I can't say I understand what she's put you through, so I'm not going to try to be all high-and-mighty about it, but I've had a similar experience, in a way - my husband and I took his ex (and 8-year-old son's mother) to court when she finally pushed us over the edge by saying she was going to move cross-country with their son (who my husband spends half-time with and pays child support for) so her army husband of 2 months could be their son's new "daddy" and that hey, she wasn't even sure my husband was the father. (She and my husband were together for 7 years and she says -that-? B*#?$!) And this is -after- she'd not taken him to school 30 times and been late nearly 50 (no joke) in one school year, not been feeding him properly, etc.
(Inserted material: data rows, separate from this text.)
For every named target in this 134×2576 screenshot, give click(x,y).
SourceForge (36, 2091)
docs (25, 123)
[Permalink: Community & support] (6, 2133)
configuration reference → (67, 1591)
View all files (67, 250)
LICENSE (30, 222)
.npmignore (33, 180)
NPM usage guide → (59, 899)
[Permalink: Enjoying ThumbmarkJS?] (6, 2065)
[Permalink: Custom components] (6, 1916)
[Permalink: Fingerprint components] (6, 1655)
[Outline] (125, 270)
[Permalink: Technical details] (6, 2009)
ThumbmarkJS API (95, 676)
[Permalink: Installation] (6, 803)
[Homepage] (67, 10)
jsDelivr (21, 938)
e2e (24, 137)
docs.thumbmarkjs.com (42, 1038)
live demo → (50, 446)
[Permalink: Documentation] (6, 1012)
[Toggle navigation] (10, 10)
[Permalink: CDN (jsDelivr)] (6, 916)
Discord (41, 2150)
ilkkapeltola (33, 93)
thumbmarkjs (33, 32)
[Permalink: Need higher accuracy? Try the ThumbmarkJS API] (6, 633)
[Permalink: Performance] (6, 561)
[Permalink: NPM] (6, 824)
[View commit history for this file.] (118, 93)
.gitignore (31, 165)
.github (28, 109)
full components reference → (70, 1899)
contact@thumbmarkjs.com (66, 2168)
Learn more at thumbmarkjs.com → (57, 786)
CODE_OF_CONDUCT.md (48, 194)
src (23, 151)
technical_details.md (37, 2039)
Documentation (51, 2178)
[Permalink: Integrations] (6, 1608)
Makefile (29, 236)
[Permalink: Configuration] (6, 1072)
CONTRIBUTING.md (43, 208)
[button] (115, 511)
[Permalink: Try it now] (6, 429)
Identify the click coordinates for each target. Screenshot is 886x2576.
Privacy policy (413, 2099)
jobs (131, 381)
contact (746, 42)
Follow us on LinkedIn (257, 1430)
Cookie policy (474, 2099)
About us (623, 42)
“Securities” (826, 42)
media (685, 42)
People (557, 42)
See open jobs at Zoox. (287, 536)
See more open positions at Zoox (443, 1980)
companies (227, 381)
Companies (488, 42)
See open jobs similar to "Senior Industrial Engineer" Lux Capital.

I was so angry, with valid reason, that I really couldn't have cared less how things turned out for her. For all I cared, she could lose complete custody of her son and have suffered forever after that. Well, for my husband and step-son's sakes, I tried to step back from the situation, gather what we had on our side for the case, and let it pass as it would in court. While what she did was wrong, she has both reformed herself in some ways, and gotten her just dessert in others. She played the innocent, naive single mom (although she's married) who had a rough lot in life (came over from Ukraine as a refugee at 8) and the commissioner bought it. She got primary custody.
However, she saw the enormous error of her ways, has at least treated her son better, and realized how important his real father is in his life. Also, as far as her other faults go, like being irresponsible, she's dug her own hole - car repo'ed, telephone cut off, son disappointed so many times he knows which parent he can count on and which parent he can't by age 8. Still, I see now that she is absolutely necessary in her son's life, even though she was being a bad parent for the long time.
It's not the same thing, but as for your ex - if you were to act when you're this angry, you might do something that feels right now because of your piqued emotions, but in the end, might do you more damage than good. Whatever she did, you don't have to support her, but I wouldn't suggest going after her either. Even if you don't believe in karma, actions have consequences, and she'll suffer for hers sooner than you think. I am by no means a lawyer but if you feel legally obliged to disclose whatever illegal offense you believe she committed, you should probably do so to the proper authorities.
Either way, good luck with your path in life - just think hard before you do something you can never take back.